[Collection entries]
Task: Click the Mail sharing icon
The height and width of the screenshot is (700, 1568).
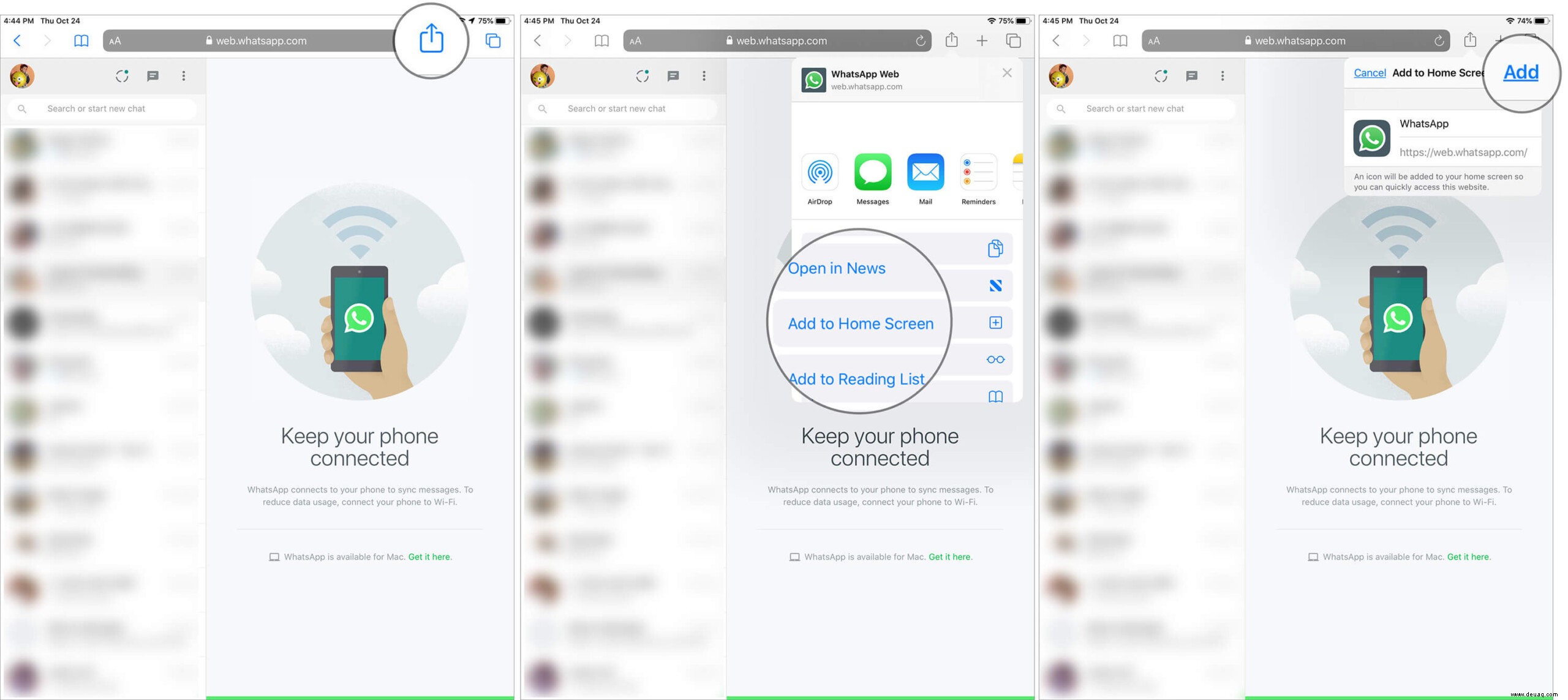Action: [x=924, y=172]
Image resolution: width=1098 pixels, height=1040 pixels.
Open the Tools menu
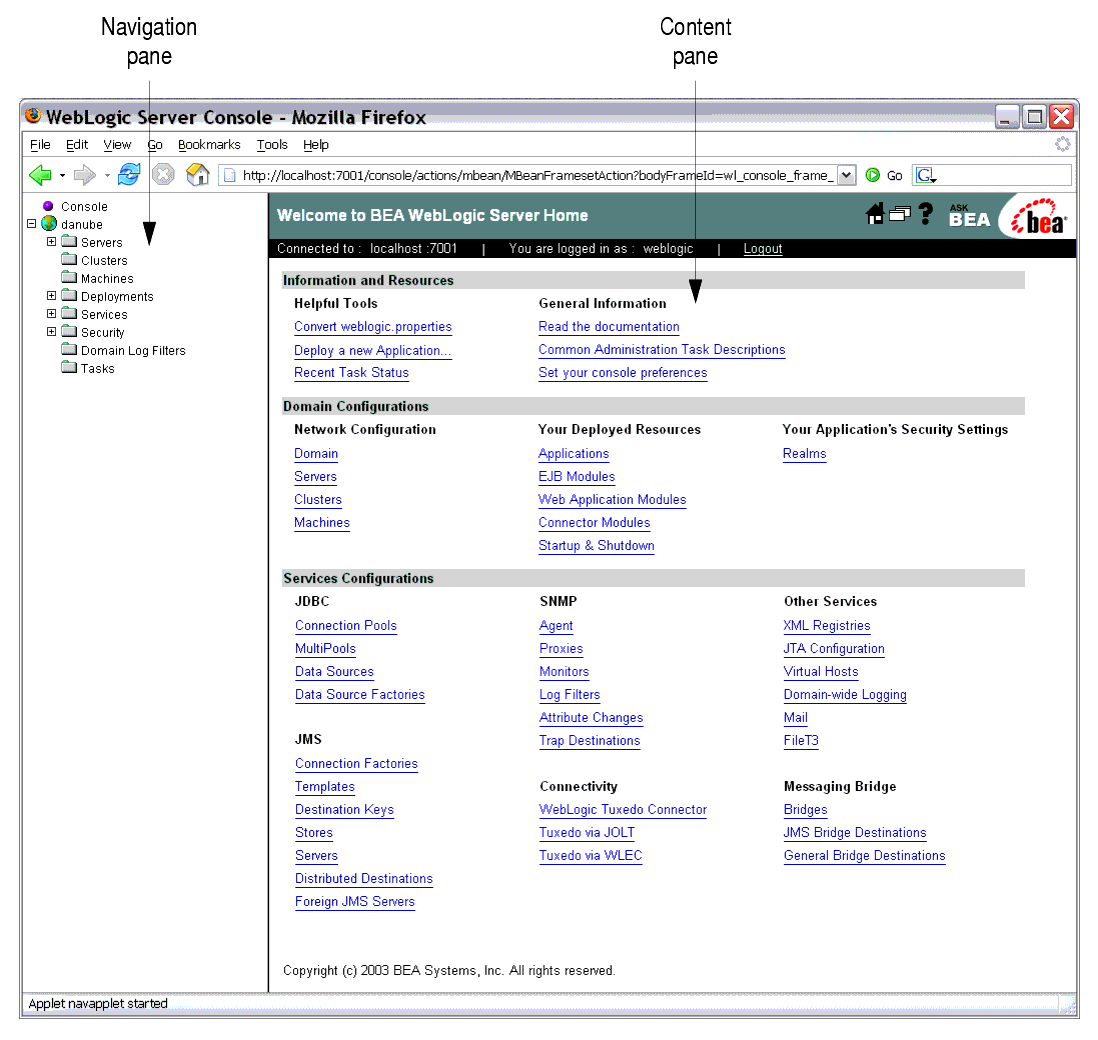click(x=272, y=144)

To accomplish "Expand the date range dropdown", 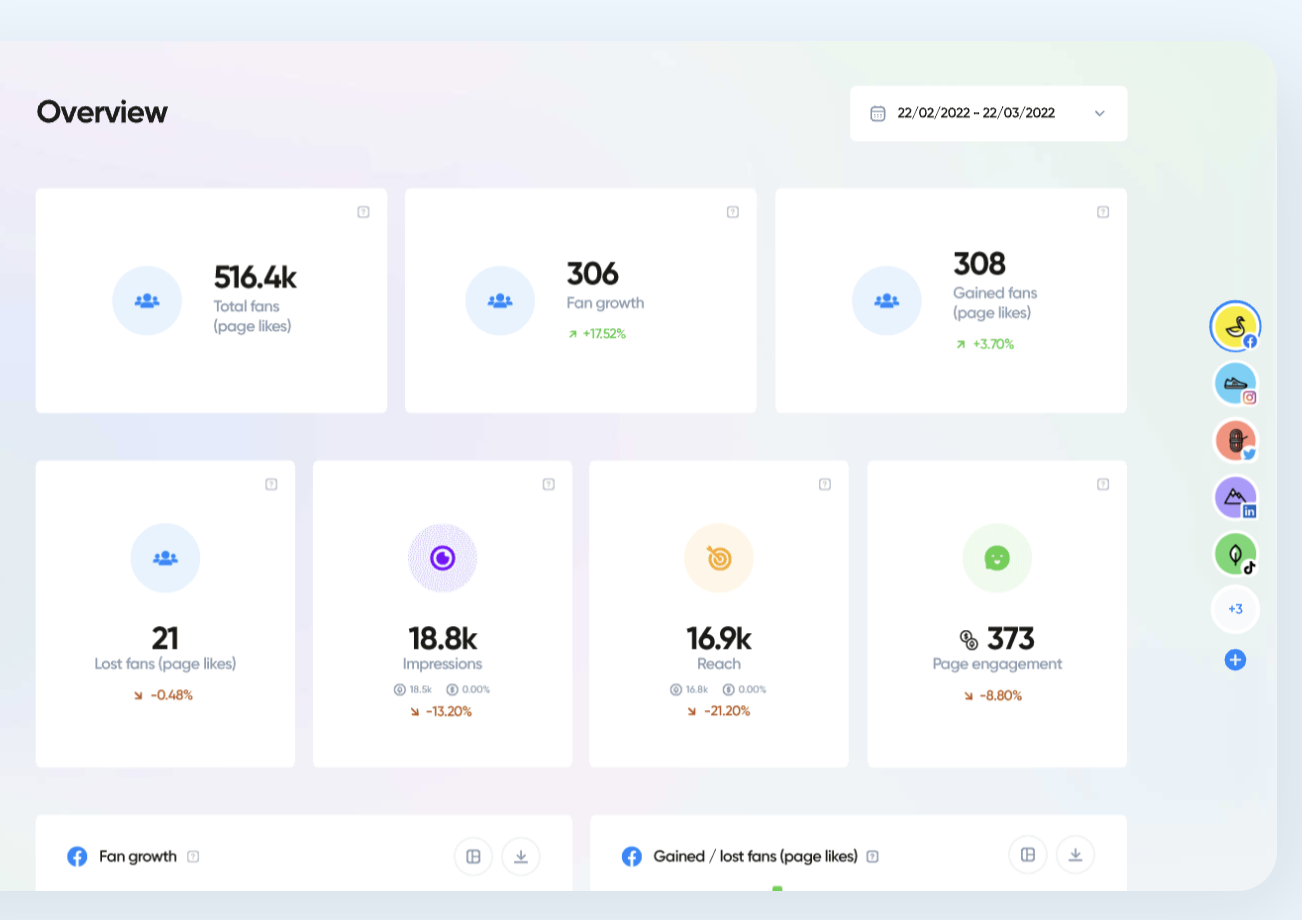I will click(1100, 113).
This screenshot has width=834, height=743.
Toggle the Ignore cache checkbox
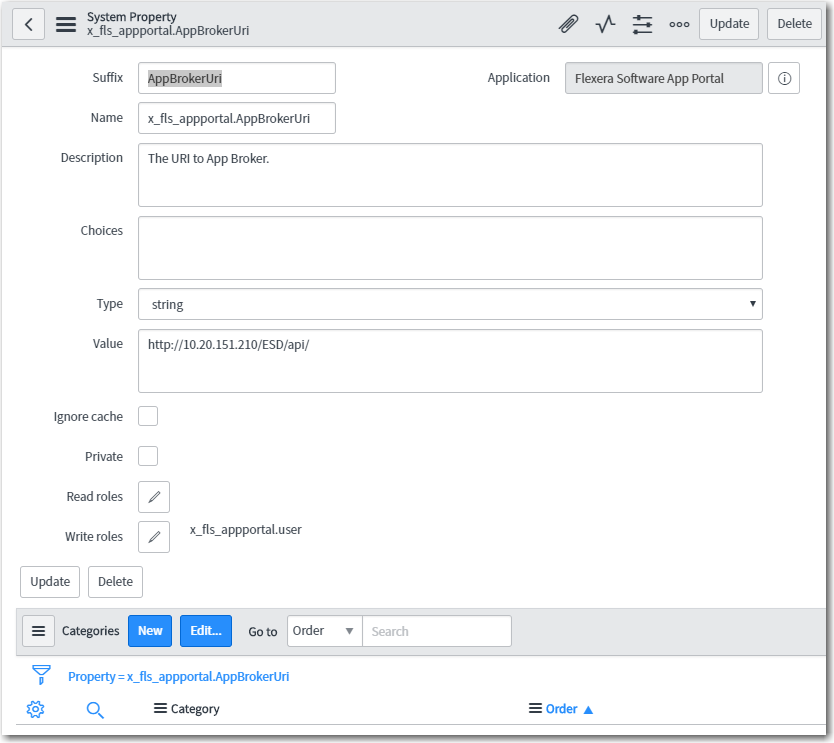(148, 416)
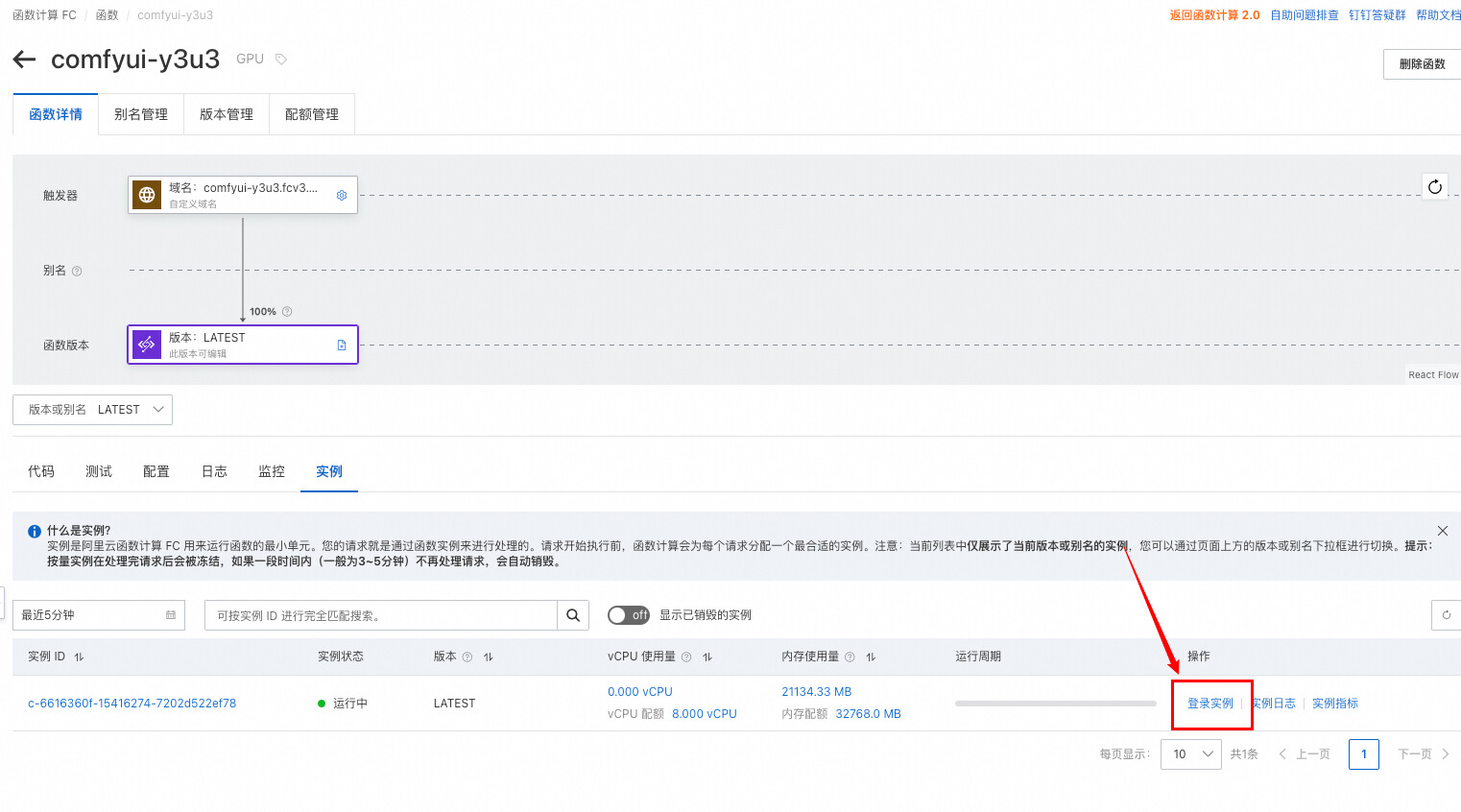Close the what-is-instance info banner
This screenshot has height=812, width=1461.
1443,531
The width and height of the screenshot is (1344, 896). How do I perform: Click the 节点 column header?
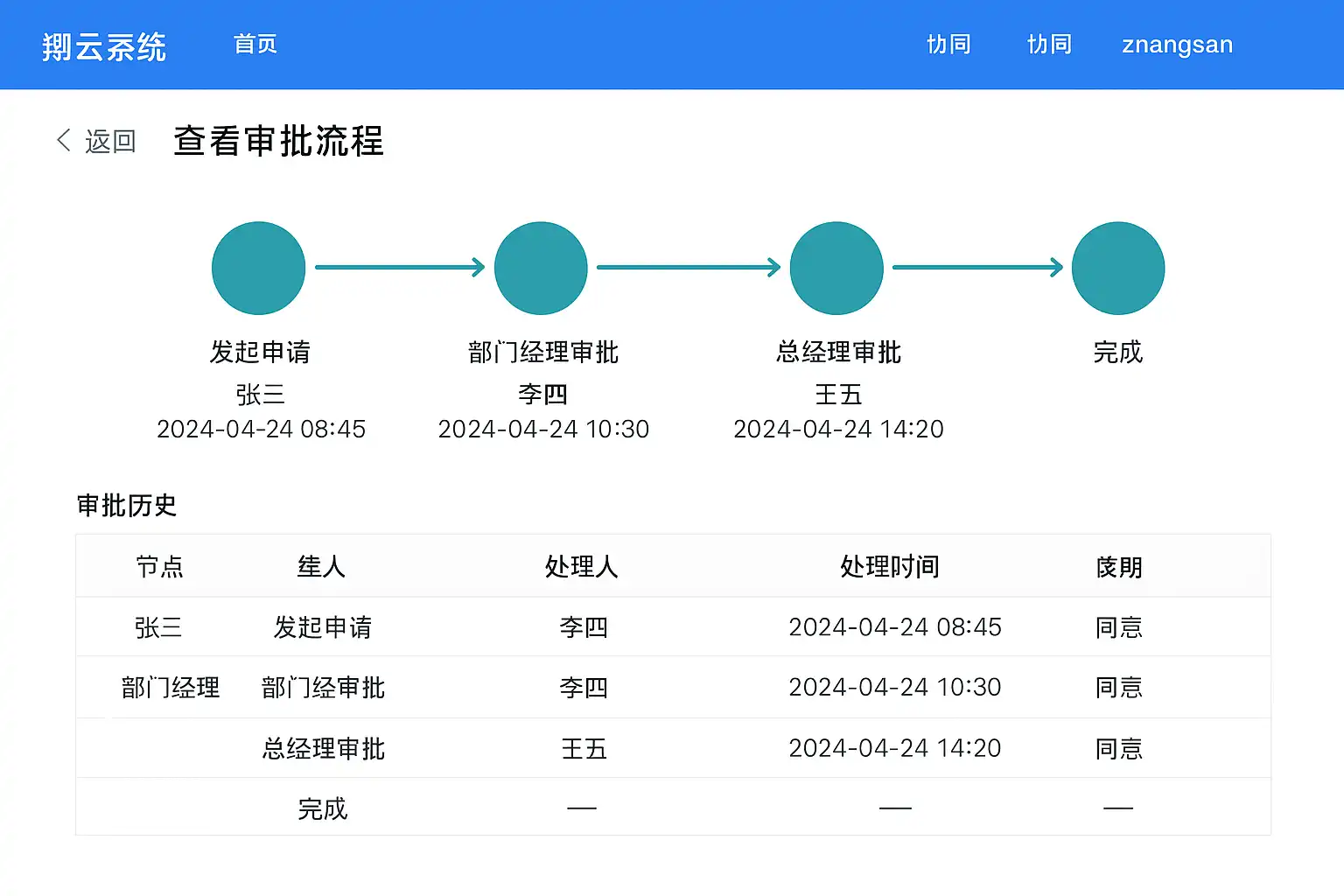159,567
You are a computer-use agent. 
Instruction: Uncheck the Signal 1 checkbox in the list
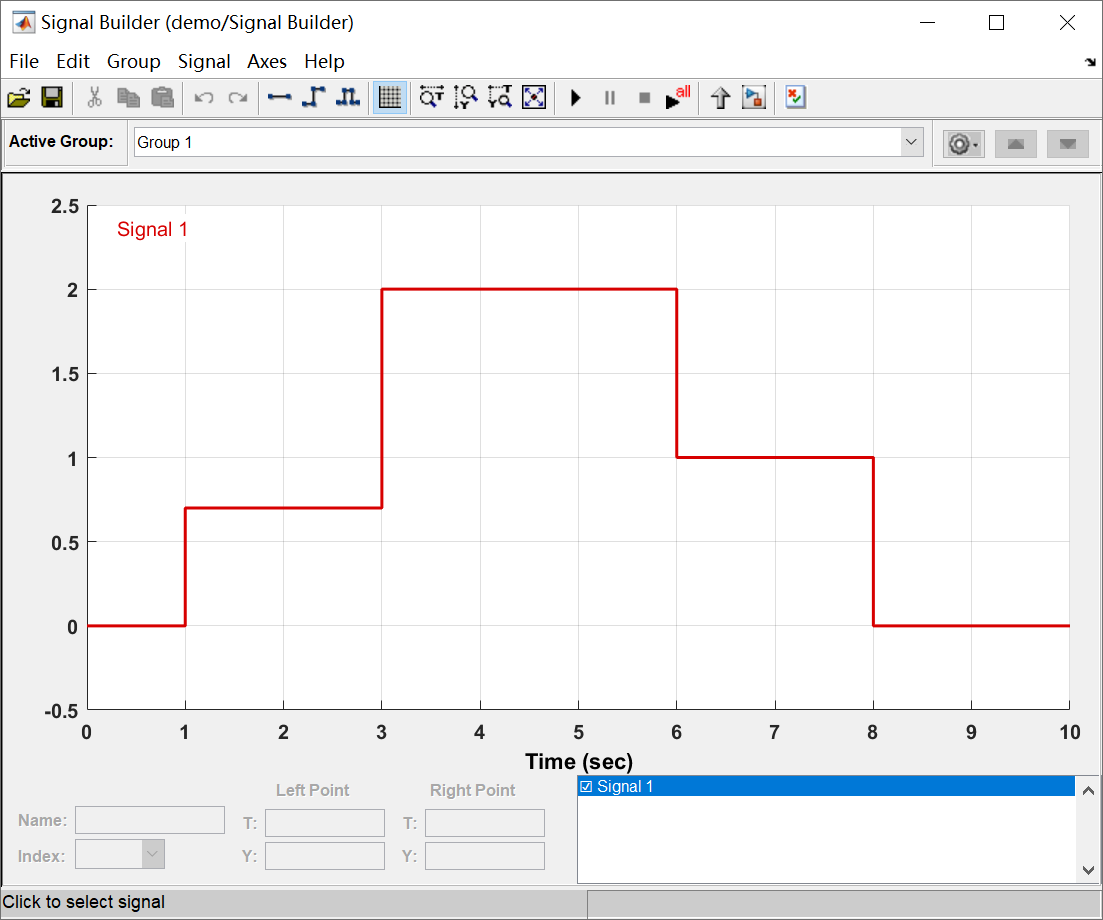click(x=586, y=786)
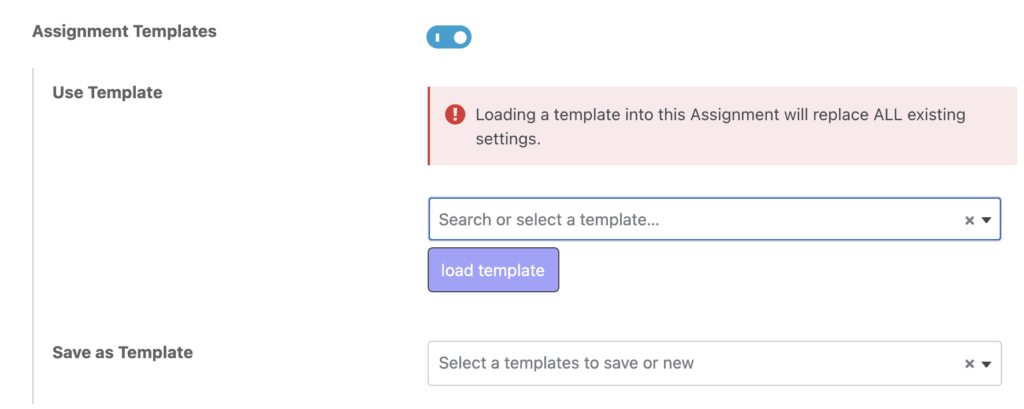The image size is (1024, 409).
Task: Click the Save as Template label
Action: click(122, 352)
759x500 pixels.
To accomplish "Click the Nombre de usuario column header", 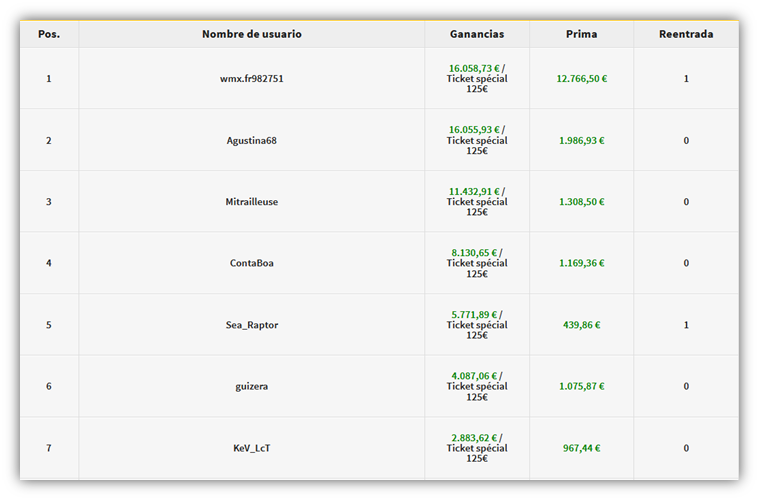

EXERCISE DETAILS: Each line of the entries above that contains "pixels" must be copied into the answer.

COMPLETED EXERCISE:
Image resolution: width=1098 pixels, height=1040 pixels.
759x500 pixels.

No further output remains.